WASHINGTON — Iran retaliated against the United States by striking Iraq bases housing U.S. troops on Tuesday, illustrating the United Nations chief’s concerns that geopolitical tensions around the world are at their highest level this century.
U.N. Secretary-General António Guterres warned a day earlier — in the first week of the 21st century’s new decade — the turbulence was escalating. He called on world leaders to ease the tensions.
“The New Year has begun with our world in turmoil. We are living in dangerous times,” he said at U.N. headquarters in New York, following the targeted killing by a U.S. drone of Iran’s most influential general, Qasem Soleimani, in Iraq on Friday. “Even nuclear nonproliferation can no longer be taken for granted.”
Iran vowed to avenge the killing of the elite Quds Force commander, and late Tuesday it launched missiles at U.S. military installations in Iraq. On Sunday, Iran signaled it would no longer be bound by most limits on its nuclear program under the 2015 nuclear deal known as the Joint Comprehensive Plan of Action, or JCPOA. The agreement was debated in the U.N. Security Council as recently as last month.
On Sunday, Iraqi lawmakers passed a non-binding resolution calling for U.S. troops to leave the country, in a clear response to the killing of the Iranian general on their soil. U.S. President Donald Trump threatened Iraq with sanctions if forced to withdraw American forces. On Twitter, he also threatened to destroy 52 Iranian sites of “cultural” significance if reprisal attacks against Americans occurred.

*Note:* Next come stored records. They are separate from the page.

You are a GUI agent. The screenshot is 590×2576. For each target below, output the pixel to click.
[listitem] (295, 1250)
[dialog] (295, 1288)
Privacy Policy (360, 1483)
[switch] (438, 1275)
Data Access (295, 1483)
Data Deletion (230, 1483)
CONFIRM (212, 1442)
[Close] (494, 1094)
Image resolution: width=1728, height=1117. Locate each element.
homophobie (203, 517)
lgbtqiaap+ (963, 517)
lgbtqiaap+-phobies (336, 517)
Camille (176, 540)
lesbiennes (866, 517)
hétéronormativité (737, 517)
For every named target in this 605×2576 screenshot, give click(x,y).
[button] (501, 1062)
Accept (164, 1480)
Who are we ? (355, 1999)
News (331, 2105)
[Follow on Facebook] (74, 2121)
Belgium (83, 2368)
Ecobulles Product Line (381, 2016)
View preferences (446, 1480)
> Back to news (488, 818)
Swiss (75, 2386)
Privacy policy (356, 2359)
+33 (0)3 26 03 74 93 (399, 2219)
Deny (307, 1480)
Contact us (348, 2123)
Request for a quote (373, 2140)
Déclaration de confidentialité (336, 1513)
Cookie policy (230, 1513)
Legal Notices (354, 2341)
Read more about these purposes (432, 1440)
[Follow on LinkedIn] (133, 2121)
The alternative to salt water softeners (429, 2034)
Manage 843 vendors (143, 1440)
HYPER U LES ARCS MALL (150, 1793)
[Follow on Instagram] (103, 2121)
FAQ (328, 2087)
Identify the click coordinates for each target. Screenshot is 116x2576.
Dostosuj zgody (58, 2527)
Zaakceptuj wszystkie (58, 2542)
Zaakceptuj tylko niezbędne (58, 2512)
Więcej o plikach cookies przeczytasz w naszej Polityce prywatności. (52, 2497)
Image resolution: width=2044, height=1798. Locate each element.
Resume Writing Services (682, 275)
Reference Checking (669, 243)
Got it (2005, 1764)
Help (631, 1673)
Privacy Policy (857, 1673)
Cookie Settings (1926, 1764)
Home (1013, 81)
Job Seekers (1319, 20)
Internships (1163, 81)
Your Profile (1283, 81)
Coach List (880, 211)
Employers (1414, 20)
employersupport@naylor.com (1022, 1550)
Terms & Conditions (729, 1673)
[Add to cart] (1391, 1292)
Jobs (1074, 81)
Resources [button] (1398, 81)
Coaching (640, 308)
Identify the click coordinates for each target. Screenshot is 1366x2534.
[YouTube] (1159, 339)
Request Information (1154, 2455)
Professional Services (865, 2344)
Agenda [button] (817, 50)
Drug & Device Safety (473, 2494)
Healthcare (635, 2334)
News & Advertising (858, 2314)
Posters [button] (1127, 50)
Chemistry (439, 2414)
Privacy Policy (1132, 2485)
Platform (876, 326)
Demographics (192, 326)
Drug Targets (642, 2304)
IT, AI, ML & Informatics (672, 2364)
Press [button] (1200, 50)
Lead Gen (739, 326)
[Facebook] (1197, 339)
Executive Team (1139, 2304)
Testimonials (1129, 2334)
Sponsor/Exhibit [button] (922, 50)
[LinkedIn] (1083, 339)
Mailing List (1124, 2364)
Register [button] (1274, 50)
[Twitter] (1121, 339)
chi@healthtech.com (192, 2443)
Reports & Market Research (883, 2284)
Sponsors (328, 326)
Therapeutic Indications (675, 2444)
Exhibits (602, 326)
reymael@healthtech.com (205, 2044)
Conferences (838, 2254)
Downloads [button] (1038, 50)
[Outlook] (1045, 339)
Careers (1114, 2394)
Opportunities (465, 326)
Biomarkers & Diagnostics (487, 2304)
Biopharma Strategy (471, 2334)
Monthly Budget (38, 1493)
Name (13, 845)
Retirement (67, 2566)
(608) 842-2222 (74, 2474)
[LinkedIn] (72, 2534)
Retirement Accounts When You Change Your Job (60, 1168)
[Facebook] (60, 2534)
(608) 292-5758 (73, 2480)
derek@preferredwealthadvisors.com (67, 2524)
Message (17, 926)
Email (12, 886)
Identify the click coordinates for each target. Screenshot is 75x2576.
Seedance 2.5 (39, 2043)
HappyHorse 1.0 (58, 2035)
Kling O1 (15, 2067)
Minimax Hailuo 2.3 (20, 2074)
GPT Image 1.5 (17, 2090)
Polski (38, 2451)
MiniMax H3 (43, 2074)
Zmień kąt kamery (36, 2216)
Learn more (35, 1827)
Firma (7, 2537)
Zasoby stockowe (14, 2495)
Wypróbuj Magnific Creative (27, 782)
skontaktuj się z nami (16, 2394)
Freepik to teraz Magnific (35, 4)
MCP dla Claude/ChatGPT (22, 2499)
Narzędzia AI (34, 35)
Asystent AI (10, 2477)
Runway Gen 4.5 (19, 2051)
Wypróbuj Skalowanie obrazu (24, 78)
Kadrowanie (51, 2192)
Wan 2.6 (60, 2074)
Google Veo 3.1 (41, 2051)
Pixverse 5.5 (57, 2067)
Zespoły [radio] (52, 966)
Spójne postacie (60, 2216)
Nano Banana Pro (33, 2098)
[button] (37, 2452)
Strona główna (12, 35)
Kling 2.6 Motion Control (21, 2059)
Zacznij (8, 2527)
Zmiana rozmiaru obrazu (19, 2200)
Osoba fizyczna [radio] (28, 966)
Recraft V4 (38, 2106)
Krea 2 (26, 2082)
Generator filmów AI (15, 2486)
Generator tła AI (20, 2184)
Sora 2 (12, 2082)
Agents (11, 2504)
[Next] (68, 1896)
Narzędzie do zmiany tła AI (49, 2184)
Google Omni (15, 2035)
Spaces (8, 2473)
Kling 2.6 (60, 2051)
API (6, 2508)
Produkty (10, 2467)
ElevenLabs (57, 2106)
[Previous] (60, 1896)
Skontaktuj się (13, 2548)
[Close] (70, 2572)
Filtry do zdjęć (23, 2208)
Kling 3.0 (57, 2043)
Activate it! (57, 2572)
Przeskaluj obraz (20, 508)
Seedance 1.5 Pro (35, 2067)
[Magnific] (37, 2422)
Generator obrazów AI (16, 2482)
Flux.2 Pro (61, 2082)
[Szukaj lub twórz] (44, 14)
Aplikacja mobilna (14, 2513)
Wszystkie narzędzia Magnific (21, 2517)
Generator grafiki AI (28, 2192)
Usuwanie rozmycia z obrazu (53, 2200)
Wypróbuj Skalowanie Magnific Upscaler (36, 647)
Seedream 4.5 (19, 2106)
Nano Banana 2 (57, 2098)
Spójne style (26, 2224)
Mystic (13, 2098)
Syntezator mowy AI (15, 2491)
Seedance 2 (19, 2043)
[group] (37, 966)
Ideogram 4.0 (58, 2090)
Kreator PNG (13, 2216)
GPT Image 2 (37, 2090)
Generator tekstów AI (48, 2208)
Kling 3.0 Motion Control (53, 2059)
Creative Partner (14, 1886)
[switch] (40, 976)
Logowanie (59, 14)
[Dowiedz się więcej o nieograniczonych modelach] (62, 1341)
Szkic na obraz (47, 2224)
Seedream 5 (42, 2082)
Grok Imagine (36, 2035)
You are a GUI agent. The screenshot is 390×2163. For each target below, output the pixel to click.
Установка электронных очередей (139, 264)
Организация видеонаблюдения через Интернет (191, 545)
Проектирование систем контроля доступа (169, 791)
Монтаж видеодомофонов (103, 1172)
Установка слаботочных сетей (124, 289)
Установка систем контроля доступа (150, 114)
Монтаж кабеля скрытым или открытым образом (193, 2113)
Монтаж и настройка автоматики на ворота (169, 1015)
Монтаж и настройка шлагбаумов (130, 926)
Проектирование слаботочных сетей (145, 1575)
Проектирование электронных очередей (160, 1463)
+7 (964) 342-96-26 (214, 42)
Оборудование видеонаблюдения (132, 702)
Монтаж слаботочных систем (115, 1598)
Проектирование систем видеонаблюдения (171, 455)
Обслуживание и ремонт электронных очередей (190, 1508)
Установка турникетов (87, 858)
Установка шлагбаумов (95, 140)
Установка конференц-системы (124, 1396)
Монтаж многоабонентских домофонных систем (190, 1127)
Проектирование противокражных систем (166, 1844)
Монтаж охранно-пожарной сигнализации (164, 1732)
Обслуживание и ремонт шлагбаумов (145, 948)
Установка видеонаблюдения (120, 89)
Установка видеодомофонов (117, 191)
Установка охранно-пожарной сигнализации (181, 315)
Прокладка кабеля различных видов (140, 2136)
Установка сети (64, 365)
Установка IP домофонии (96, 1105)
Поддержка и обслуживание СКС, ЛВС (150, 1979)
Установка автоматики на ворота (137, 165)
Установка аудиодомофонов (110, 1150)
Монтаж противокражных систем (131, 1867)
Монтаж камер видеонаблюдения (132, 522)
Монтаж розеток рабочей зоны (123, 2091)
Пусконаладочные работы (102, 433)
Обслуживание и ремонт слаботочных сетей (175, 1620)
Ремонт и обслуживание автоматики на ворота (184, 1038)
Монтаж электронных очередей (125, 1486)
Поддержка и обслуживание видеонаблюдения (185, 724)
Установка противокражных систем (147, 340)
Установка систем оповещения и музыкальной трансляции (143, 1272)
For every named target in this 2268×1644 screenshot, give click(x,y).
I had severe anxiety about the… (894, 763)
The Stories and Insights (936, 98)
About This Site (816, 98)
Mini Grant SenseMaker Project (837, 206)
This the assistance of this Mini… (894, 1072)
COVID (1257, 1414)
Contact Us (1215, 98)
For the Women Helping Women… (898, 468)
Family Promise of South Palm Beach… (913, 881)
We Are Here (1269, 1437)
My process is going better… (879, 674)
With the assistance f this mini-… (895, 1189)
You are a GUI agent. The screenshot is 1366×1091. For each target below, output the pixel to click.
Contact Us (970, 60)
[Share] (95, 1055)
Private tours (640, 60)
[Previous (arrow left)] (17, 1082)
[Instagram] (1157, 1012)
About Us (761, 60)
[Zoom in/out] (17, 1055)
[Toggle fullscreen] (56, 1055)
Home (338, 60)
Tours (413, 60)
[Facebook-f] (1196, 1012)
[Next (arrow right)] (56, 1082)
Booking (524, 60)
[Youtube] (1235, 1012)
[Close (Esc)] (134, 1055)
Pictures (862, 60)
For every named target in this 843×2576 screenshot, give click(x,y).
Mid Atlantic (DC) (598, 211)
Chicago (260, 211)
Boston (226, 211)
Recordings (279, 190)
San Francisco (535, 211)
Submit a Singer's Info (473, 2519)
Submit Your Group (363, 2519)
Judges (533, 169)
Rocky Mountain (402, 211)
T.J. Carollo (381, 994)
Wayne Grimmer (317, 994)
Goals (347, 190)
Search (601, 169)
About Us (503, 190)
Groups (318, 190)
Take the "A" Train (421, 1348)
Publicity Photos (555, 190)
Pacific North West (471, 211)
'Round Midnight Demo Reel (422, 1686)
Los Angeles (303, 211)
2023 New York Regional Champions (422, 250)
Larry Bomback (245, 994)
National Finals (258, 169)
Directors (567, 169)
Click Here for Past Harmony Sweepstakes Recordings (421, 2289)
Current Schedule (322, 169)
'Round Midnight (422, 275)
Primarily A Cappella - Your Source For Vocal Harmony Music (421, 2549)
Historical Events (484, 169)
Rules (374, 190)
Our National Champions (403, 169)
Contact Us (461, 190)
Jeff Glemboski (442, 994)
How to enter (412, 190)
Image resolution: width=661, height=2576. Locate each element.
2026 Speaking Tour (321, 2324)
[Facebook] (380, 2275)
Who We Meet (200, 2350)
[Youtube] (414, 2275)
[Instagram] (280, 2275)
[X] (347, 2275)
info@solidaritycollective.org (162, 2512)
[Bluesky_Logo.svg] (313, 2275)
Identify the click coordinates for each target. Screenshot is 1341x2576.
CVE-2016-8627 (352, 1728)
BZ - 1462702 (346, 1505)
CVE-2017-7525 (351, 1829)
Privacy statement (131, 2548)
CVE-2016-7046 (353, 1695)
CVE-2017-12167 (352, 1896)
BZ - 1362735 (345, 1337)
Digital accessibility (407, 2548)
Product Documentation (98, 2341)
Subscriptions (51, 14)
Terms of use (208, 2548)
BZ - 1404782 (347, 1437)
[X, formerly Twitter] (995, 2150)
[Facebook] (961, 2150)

Guterres told a noon stakeout for U.N.-based correspondents that a “cauldron of tensions is leading more and more countries to take unpredicted decisions with unpredictable consequences and a profound risk of miscalculation. At the same time, we see trade and technological conflicts that fracture world markets, undermine growth and widen inequalities.”
Referring to this season’s catastrophic bush fires in Australia, the U.N. chief said “our planet is on fire. The climate crisis rages on.” Guterres has repeatedly called on world leaders to fulfill the 2015 Paris Agreement on climate change that seeks to prevent global temperatures from rising more than 2 degrees Celsius above pre-industrial levels, or no more than 1.5 degrees C. if possible.
“In many parts of the world, we see many people frustrated and angry,” he said. “We see increased social unrest and growing extremism, nationalism and radicalization, with a dangerous advance of terrorism, notably in Africa.”
The New Year has begun with our world in turmoil.
My message is clear:
Exercise maximum restraint.
Renew international cooperation.
Let us not forget the terrible human suffering caused by war. It is our common duty to avoid it. pic.twitter.com/iB1pOu8fia
— António Guterres (@antonioguterres) January 6, 2020
Restraint and dialogue
As Trump warned of possible U.S. attacks on selected Iranian targets and Iran waged its most provocative attack on America since the 1979 storming of the U.S. Embassy in Tehran, Guterres said it was clear “this situation cannot go on. I have been following the recent rise in global tensions with great concern. I am in constant contact with leading officials around the world.”
The U.N. chief outlined a four-point message for what needs to happen next, not only in Washington and Tehran but in capitals across the world: “Stop escalation. Exercise maximum restraint. Re-start dialogue. Renew international cooperation.”
Political leaders must bear in mind, he cautioned, that ordinary civilians are the ones that suffer the most from conflicts and violence around the world. “Let us not forget the terrible human suffering caused by war,” he concluded. “As always, ordinary people pay the highest price. It is our common duty to avoid it.”
His remarks to reporters on rising tensions followed a New Year’s Day speech marked by deep concerns over North Korea’s announcement it was ending a self-imposed moratorium on nuclear missile testing.